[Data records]
○ ○ ○

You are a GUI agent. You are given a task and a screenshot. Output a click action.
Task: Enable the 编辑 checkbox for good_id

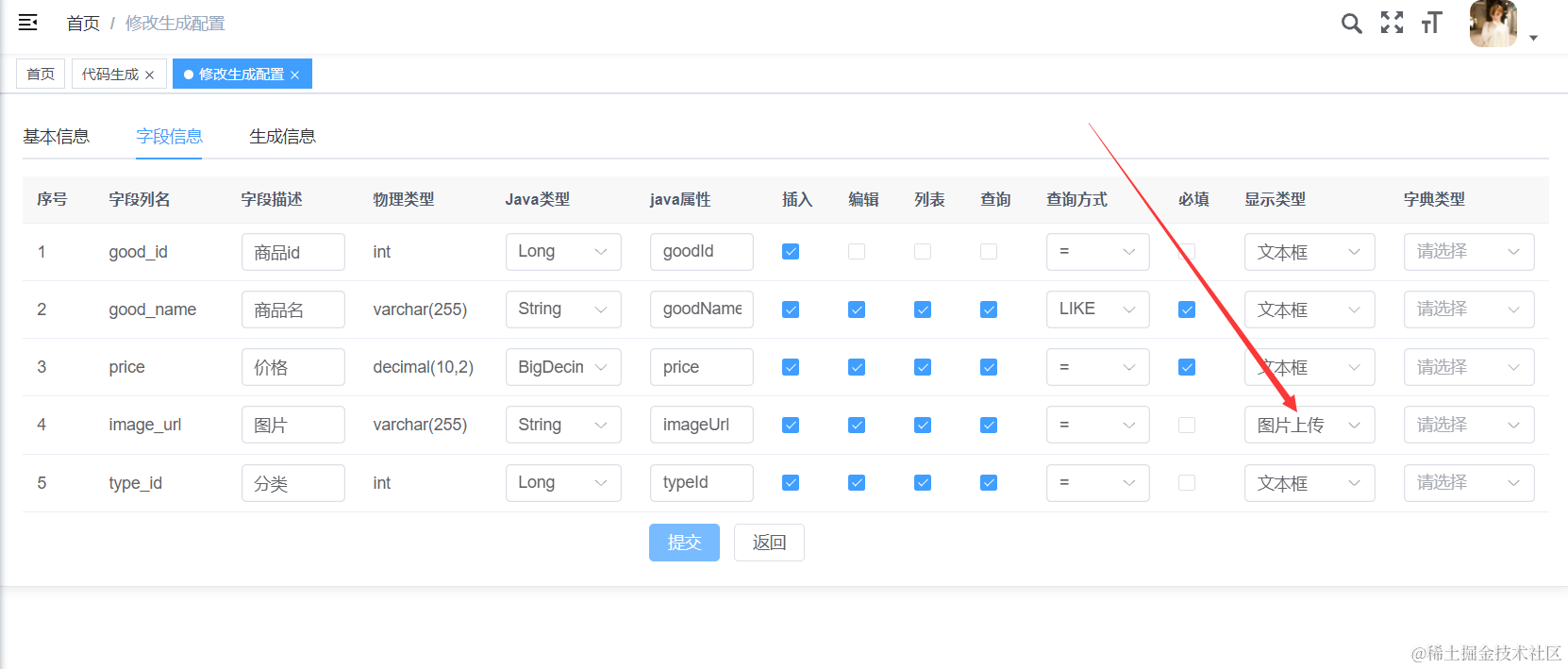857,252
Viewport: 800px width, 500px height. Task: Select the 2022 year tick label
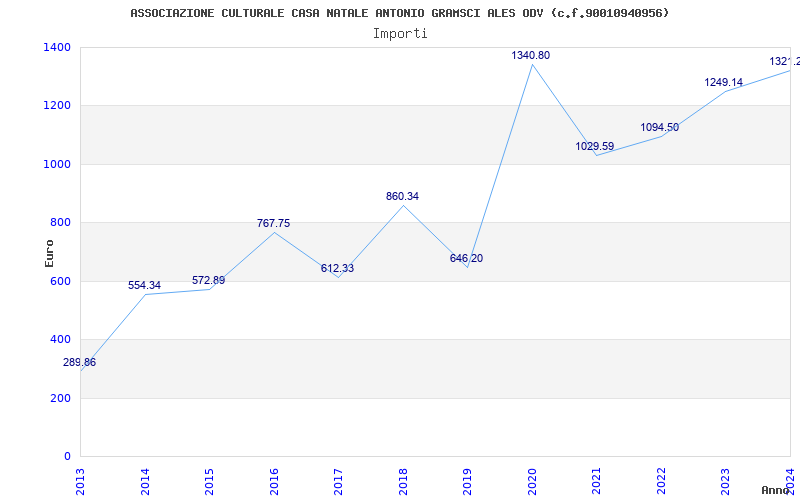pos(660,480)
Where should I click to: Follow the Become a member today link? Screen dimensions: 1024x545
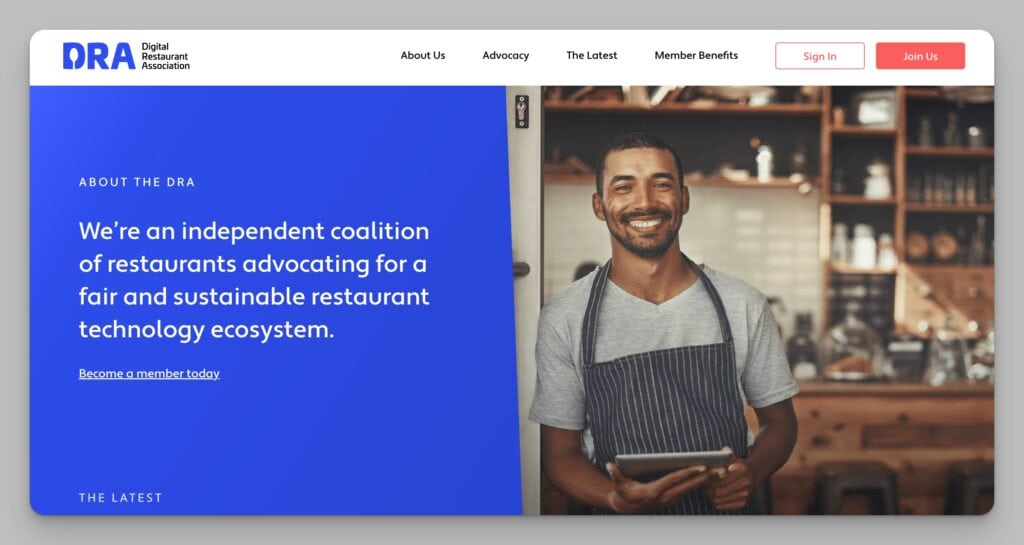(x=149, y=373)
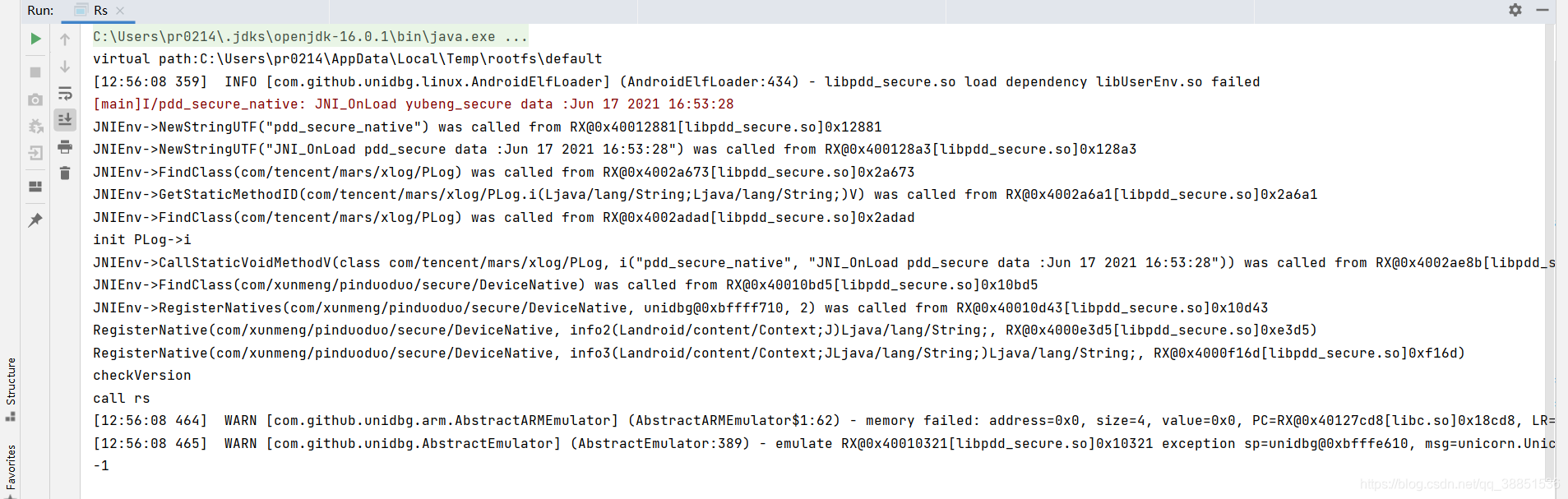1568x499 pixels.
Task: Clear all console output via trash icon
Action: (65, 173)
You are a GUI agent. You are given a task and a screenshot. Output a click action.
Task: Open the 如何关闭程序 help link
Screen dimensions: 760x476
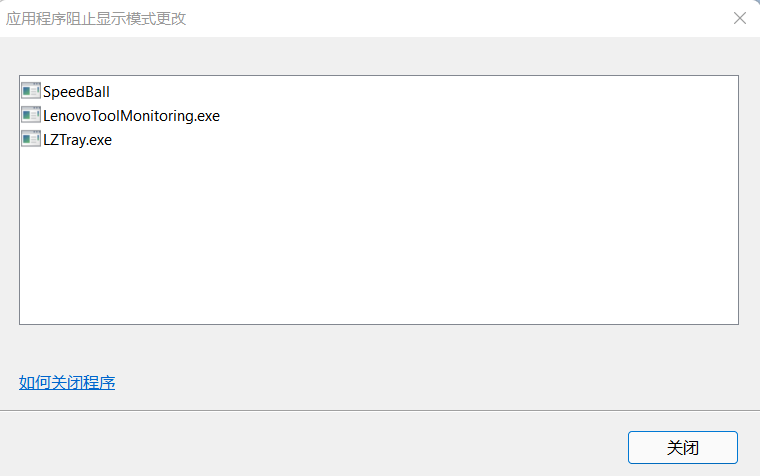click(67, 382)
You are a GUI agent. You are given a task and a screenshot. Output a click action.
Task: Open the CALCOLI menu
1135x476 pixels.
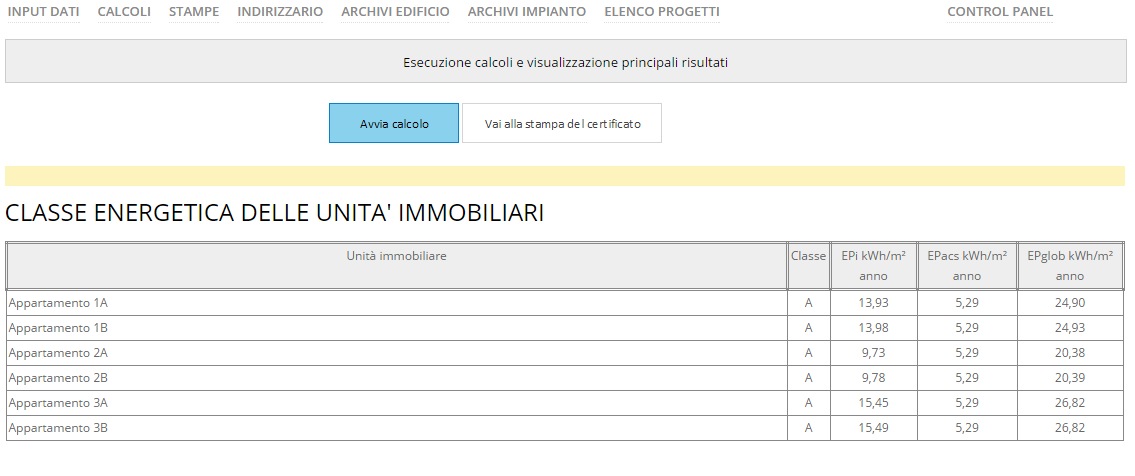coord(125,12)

○ ○ ○

■ What you have to do:
Within the data above, how many lines contain the word "Open"? Write only the number.

■ Result:
2